YouTube rappresenta la banca di memoria storica della musica rap, grazie alla profondità del catalogo che abbiamo e ai video, ai remix, alle performance dal vivo e agli interviste. È il centro per ottenere informazioni sul valore storico della musica rap e dell’hip-hop. Non abbiamo bisogno di San Valentino, anniversari, festa della mamma o del papà per celebrare il rap. Celebriamo la musica rap – e il fatto che sia la forza culturale più grande – su YouTube, e lo celebriamo ogni giorno. Capita solo che ci sia un arbitrario 50º anniversario, quindi dobbiamo confezionare le cose. Le persone tendono a averne bisogno, per dare un defibrillatore e creare momenti di marketing e promozione. Ma noi facciamo marketing, promuoviamo e valorizziamo il contributo di questa incredibile forma d’arte ogni singolo giorno.

L’hip-hop è ancora così giovane. Hai un’idea di dove potrebbe essere diretto il genere nei prossimi 50 anni?

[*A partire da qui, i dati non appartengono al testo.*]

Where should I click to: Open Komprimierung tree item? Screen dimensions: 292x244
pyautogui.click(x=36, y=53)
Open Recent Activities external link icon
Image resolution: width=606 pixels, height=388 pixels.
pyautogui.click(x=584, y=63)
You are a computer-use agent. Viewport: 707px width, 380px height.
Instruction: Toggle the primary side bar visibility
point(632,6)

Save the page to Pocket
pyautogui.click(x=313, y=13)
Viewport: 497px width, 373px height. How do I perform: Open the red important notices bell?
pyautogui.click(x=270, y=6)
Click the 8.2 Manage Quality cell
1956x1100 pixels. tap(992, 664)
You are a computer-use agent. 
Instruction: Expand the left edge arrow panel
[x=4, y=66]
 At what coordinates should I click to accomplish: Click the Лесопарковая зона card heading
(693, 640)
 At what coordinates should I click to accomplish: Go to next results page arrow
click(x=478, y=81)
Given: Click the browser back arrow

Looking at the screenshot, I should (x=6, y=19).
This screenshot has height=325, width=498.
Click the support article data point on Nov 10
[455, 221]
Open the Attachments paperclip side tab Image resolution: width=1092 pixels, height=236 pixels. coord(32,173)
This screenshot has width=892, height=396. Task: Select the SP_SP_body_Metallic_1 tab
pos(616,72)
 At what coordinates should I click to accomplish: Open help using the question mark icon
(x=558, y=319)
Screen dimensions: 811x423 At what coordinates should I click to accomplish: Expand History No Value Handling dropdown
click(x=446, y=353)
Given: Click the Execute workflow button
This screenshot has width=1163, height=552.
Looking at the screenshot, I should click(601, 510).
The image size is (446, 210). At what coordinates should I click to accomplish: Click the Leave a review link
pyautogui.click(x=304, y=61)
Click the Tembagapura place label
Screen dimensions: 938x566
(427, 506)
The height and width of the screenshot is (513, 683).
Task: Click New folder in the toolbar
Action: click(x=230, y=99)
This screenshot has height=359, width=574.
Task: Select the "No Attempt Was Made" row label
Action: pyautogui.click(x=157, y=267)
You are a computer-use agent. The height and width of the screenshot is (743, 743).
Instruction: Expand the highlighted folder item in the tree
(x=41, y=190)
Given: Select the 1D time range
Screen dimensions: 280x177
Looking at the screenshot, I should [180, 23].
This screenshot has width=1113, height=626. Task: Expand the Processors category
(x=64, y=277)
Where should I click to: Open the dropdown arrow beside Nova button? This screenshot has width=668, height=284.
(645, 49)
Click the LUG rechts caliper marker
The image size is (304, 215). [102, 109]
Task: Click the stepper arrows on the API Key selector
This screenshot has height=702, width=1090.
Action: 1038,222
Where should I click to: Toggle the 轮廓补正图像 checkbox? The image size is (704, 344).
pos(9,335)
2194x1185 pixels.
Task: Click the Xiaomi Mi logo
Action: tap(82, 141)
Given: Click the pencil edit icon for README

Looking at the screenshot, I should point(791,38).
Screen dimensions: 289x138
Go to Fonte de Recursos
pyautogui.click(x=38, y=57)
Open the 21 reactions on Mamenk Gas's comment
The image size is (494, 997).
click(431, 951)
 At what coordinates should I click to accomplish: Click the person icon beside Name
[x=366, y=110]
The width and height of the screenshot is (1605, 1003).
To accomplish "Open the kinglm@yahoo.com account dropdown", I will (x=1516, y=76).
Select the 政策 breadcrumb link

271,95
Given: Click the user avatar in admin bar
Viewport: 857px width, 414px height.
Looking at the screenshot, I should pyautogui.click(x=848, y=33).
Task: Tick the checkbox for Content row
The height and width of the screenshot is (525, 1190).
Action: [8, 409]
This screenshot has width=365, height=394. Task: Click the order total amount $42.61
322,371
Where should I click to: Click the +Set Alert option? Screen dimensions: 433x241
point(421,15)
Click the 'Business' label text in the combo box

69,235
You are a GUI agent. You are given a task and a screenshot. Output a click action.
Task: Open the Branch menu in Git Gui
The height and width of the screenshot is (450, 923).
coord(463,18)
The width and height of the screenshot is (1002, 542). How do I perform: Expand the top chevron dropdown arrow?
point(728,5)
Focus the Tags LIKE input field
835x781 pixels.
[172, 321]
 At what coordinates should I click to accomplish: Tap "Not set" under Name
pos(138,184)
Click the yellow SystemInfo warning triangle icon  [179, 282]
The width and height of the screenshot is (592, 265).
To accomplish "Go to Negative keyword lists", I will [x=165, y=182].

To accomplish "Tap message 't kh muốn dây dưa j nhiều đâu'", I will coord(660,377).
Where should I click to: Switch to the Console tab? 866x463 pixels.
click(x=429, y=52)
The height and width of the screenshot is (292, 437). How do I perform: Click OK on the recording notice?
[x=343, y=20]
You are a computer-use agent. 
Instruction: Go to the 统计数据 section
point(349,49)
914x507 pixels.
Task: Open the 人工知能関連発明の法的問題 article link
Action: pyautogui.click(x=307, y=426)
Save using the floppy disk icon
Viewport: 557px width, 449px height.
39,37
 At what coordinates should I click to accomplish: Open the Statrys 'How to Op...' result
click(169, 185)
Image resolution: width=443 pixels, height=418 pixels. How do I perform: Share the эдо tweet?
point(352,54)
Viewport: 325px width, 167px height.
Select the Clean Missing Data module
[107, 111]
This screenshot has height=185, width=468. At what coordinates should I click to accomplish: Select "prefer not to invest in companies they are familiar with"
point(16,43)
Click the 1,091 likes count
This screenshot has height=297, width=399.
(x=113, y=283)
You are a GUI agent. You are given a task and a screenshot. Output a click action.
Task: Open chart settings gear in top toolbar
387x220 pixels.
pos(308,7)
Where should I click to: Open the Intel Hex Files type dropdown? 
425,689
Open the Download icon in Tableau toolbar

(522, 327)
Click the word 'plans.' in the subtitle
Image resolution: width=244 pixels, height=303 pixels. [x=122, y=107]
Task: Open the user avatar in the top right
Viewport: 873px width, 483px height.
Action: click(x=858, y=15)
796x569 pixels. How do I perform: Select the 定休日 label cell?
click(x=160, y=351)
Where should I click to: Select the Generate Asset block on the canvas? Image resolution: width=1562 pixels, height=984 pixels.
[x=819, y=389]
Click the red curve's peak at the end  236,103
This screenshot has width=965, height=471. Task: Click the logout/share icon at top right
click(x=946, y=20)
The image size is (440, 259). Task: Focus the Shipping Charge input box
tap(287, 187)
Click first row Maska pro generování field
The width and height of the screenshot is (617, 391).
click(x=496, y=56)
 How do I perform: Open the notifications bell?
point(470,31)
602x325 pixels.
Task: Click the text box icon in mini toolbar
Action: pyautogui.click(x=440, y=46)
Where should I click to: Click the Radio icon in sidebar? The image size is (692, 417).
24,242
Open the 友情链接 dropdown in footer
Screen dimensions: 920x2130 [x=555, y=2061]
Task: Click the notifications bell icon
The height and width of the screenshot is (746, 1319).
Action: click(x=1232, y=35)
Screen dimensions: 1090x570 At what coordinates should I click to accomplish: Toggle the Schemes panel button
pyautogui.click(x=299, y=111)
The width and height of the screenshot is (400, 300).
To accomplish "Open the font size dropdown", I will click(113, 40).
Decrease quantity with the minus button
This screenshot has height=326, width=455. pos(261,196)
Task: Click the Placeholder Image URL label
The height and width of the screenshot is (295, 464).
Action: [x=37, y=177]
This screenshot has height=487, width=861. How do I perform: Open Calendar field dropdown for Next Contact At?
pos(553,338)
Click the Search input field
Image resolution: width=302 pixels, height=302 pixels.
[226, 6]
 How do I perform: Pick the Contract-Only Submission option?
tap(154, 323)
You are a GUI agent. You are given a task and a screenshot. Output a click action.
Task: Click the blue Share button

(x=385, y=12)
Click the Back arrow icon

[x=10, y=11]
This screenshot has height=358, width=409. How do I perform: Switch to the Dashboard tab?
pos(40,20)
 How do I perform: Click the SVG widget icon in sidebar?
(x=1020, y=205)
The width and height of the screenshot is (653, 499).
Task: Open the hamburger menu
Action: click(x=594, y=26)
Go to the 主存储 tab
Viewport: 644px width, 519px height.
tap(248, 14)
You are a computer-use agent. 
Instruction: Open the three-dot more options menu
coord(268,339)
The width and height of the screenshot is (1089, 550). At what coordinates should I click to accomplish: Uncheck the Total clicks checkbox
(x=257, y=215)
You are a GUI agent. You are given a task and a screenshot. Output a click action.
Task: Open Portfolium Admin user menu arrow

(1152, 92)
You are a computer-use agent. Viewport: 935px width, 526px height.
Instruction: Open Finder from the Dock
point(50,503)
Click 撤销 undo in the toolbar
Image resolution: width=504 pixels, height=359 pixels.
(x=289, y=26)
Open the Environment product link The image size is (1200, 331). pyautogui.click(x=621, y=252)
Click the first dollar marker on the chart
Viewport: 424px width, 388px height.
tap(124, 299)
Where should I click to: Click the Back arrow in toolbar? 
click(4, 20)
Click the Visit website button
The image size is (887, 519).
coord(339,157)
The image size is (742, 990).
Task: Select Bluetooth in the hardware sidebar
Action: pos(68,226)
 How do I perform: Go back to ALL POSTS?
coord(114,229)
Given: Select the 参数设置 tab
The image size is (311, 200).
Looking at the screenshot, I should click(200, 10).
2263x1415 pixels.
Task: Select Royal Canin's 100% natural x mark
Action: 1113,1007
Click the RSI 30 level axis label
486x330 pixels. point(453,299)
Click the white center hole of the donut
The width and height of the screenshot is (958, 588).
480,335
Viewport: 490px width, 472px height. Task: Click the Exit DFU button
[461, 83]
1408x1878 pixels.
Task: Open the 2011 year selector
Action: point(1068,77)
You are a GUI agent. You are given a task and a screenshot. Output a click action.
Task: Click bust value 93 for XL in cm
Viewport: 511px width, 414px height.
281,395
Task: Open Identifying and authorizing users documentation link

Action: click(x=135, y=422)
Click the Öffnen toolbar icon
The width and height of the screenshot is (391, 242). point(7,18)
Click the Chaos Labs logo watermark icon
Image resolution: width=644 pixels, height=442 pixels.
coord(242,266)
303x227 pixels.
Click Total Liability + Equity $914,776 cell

Non ne ho idea. Non ho mai fatto il metereologo di questo. Ricordo di aver infastidito il capo legale di Polygram mentre andavamo a Siviglia, in Spagna, per la Convention Internazionale di Polygram. Era seduto accanto a me e mi ha detto: “Lyor, cosa c’è dopo il rap?” Ho risposto: “Non lo so.” E lui ha detto: “Perché ti paghiamo milioni di dollari l’anno, se non sai cosa riserva il futuro?” Ho detto: “Spero che tu non mi abbia pagato per essere un indovino. La ragione per cui mi hai pagato questi soldi è che ho creato una casa sicura e amorevole per un artista che, in questo momento, è nel suo garage. Ci porterà in un posto diverso e definirà il futuro.” Inutile dire che è rimasto in silenzio.